### Selected passage
Archive for the ‘Musings’ category

I was doing the family grocery shopping accompanied by two children, an event I hope to see included in the Olympics in the near future.”

August 28, 2020

Yesterday it rained, a good rain though not a long rain. Today is humid and the clouds come and go which means the sun does the same. The paper said a chance of rain tonight. I’m skeptical.

The clematis on my front fence is loaded with buds. Its leaves are even climbing the pine tree. When the flowers bloom, the fence will be covered in white, a dramatic flourish to the end of summer.

Two deliveries this morning, one was all produce while the other had meat, including hot dogs, and a couple of veggies, some sweet potatoes, a loaf of bread and hummus. There were cookies, yup, chocolate chip cookies which I am now eating then I’ll hide the rest of them. Given my memory of late, I’ll forget. It will be a surprise when I find them.

I’ll fill the feeders today. I had a delivery of a bag of cayenne so I can sprinkle it on the seeds. Take that, spawns of Satan!!.

I used to feel guilty when I did nothing all day, but I am pleased to say I am over that now. A sloth day is a day well spent.

When I was a kid, with the bottles of white milk, one bottle of chocolate milk was also delivered every week. We were told to drink it in combination with the white milk so the chocolate would last longer. My mother never told us the ratio between the two. I think we decided it was 3/4-1/4. The chocolate milk had a short shelf span, even shorter than the Oreo’s.

“I think ‘lunch’ is one of the funniest words in the world.”

August 27, 2020

The day is dark. The air is so thick nothing moves. Earlier, when I got my newspapers, it was spitting rain. A thunder storm is predicted late this afternoon. I’m going nowhere.

The trash is gone, and the laundry is done. I have been organizing upstairs. Throw pillows need to be stored in the eaves. The Christmas presents I’ve bought need to be sorted into bags. I just need the bags. I also need a big bin for the deck, for the storage of the new cushions sitting in boxes in the dining room. They are summer still wrapped.

When I was a kid, I knew all the signs. I knew when it was getting close to going back to school. The days got shorter. The street lights came on earlier so I felt gypped when we had to go inside, but I knew the clock didn’t enter into the end of the day. The street light was supreme. Supper time didn’t change so we watched TV until my mother called us to eat. I remember sitting at the small kitchen table craning my neck so I could still see TV.

I felt excited about going back to school. Everything was sort of new. My mother always bought special desserts for our lunchboxes that first week. Usually it was something from Hostess. I leaned toward the cupcakes. Our sandwiches were often bologna, my personal favorite. Friday was tuna fish, my least favorite, or egg salad. My mother made good lunches.

I’m at the point in the month when my larder is getting empty. I have no bread. How can I sustain my life? I don’t even have hot dogs or hamburger. I suppose I can go through the freezer and pull a few things out for later, but who will cook them? I have no house staff.

“I get mail; therefore I am.”

August 25, 2020

We’re behind closed doors again. It is already 83˚ and could get as high as 88˚. I’m tired of pretty days which burn off your first layer of skin.

I’m still bored. Even Henry is a bit restless. He is barking at outside noises and wandering the house. When he wants to go out, I open the door and stand by and wait. He hurries down the stairs and runs to the very same tree he always uses. The spot never dries.

### Supplied data
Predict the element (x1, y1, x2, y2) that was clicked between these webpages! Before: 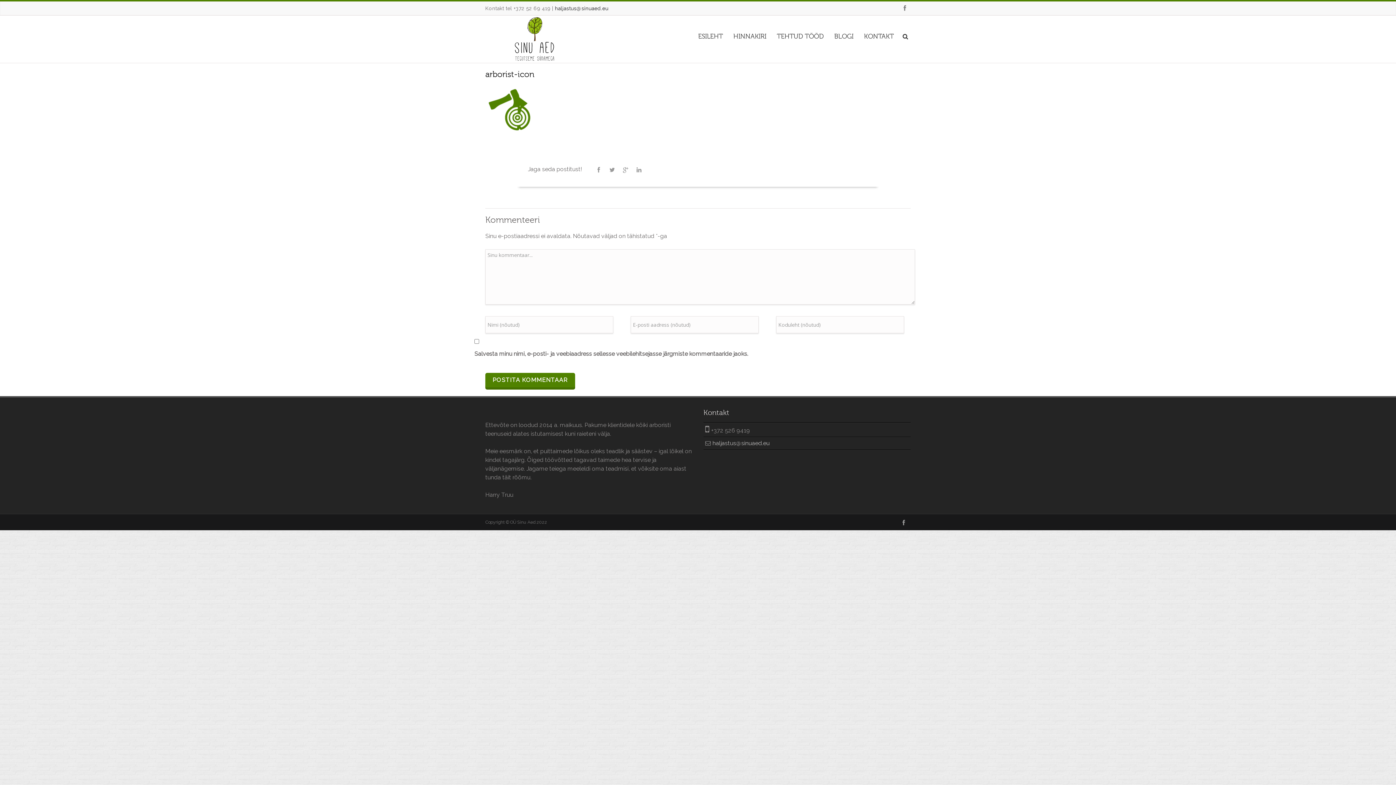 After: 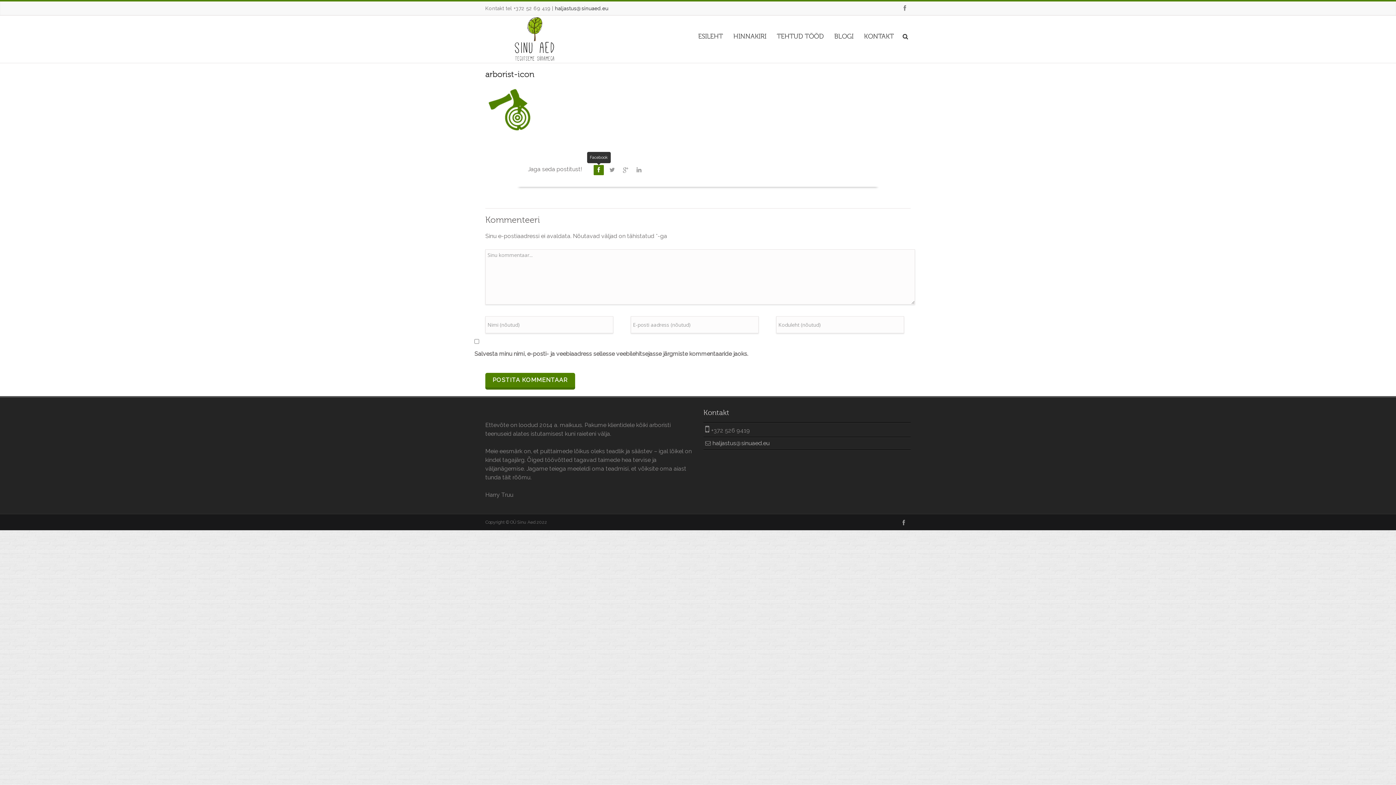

### Instruction 1
In the blog archive, what did the writer's mother usually buy as special desserts for the lunchboxes during the first week of school?
### Instruction 2
Extract the passage of the blog archive from "I used to feel" up to and including "than the Oreo’s.", word for word.
The data plays no part in this work.

### Expected answer 1
Something from Hostess.

### Expected answer 2
I used to feel guilty when I did nothing all day, but I am pleased to say I am over that now. A sloth day is a day well spent.

When I was a kid, with the bottles of white milk, one bottle of chocolate milk was also delivered every week. We were told to drink it in combination with the white milk so the chocolate would last longer. My mother never told us the ratio between the two. I think we decided it was 3/4-1/4. The chocolate milk had a short shelf span, even shorter than the Oreo’s.